Congrats Olivia (I'm in herts too + it's so expensive isn't it? If I lived at home with the salary I have here we could afford as many childrem as we wanted!). We conceived with clomid in the end, a week before our ivf referral. If we need ivf next time though there's another huge expense....

Xxx

OP posts:
OliviaRinHerts · 18/01/2015 13:22

Hedgehog

Glad you are feeling more positive.

Herts is expensive but not as expensive as others places but it depends where you live... Maybe you are in a nicer more expensive part of herts ? We don't live that close to a station and so our house was more affordable.

Re mat leave, I'm going back a few weeks early ie at the end of the smp period so at least I won't have a period without pay. We took out a loan a few months ago and are saving the money to cover the three months of smp as we probably wouldn't get a loan on my reduced salary. I'm lucky with my work as I get a back to work bonus which will sort out most of the loan. If you are credit card and loan savvy you can get great deals on interest free (that's how we paid for the ivf) but borrowing and getting into debt is a tricky and potentially dangerous way of living but it has worked for us so far.
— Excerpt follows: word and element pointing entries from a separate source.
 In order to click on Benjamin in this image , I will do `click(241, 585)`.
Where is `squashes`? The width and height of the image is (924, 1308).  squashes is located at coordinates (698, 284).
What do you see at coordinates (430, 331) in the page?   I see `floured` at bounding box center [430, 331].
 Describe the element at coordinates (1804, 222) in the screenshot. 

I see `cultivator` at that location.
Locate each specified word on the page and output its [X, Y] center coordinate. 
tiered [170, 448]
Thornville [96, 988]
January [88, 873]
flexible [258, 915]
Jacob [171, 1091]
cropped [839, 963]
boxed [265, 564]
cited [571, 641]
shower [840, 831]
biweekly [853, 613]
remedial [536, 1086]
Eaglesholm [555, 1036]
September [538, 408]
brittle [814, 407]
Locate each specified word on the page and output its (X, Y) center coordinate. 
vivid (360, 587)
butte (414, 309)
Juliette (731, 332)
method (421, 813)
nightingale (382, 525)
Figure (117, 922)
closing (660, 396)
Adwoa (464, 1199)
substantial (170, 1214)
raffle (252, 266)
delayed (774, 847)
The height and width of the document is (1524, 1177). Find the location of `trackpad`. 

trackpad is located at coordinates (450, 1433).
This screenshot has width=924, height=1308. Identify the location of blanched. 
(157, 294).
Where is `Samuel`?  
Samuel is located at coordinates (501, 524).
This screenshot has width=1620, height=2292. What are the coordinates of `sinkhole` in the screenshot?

All I can say is people manage and things change. I'm a planner so it's hard for me to do but I'm trying to relax about the money (and save hard now) because I'm desperate to have number 2 due to our fertility issues (primarily my age) so I would always tell people not to delay having children. I regret having my first so late but then I didn't meet my DH until I was 35 so it wasn't really in my control.

It's great your husband can do the childcare in the mornings and hopefully your work can be a bit flexible. I hope it all works out for you!